- Instructions
1/ In the travel news excerpt below, rewrite the paragraph beginning "The Malaysian government has stepped up" as a shorter version that keeps its main facts.
2/ According to the travel news excerpt below, on what date did Muhyiddin Yassin announce that Malaysia's borders would stay closed for the remainder of 2020?
3/ From the travel news excerpt below, copy the passage starting with "Aussie Travel Extra" and going on through "2021 Down Under.".

Will Australia wait for a vaccine before reopening international travel?
Takeaways:
Australians travelling internationally spent AUD26 billion more overseas than overseas visitors spent in Australia
Domestic travellers outspent international visitors in Australia by more than 2:1
An Australia-New Zealand travel bubble is still under discussion
Quote:
“We should aim for Australians to be able to go to work, to be able to be with their family at Christmas, and to return to visit their friends and to look forward to a positive 2021. We cannot resign Australia to being a dislocated nation under COVID-19,” Scott Morrison, Australian Prime Minister.
Aussie Travel Extra
As a quick plug, this week’s The South East Asia Travel Show (which I co-host with Hannah Pearson) reflects on 12 troubled months for Australian tourism. We discuss the big travel sector issues of the moment, and – with the help of 3 local experts in hospitality, business travel and inbound travel – look ahead to 2021 Down Under.
Malaysia: Government Expands its COVID-19 Travel Black List
The Malaysian government has stepped up its ‘maximum suppression’ approach to COVID-19. On 31 August, Prime Minister Muhyiddin Yassin announced the nation’s borders will stay closed for the remainder of 2020. Small concessions were allowed for returning foreign residents and students holding requisite visas and spouses of Malaysian nationals.

- Supplied data
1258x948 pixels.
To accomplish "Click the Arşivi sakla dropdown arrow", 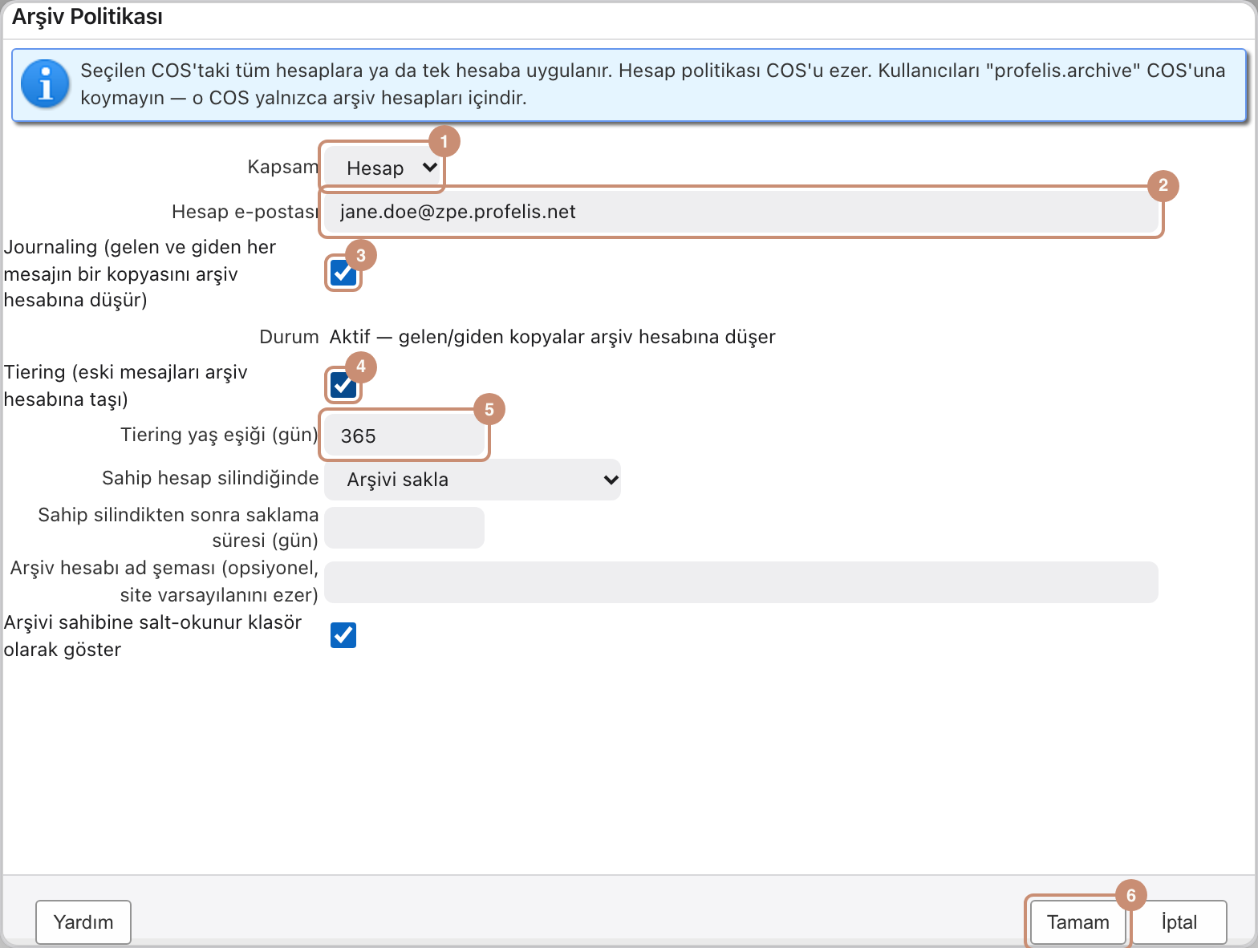I will (x=611, y=480).
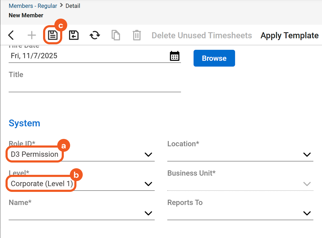Go to Members - Regular breadcrumb

click(x=33, y=6)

- Answers to the problems
1/ Intensifying its "maximum suppression" approach to COVID-19, Malaysia will keep its borders closed for the rest of 2020, Prime Minister Muhyiddin Yassin announced on 31 August. Small concessions apply to returning foreign residents, students holding the required visas, and spouses of Malaysian nationals.

2/ 31 August

3/
Aussie Travel Extra
As a quick plug, this week’s The South East Asia Travel Show (which I co-host with Hannah Pearson) reflects on 12 troubled months for Australian tourism. We discuss the big travel sector issues of the moment, and – with the help of 3 local experts in hospitality, business travel and inbound travel – look ahead to 2021 Down Under.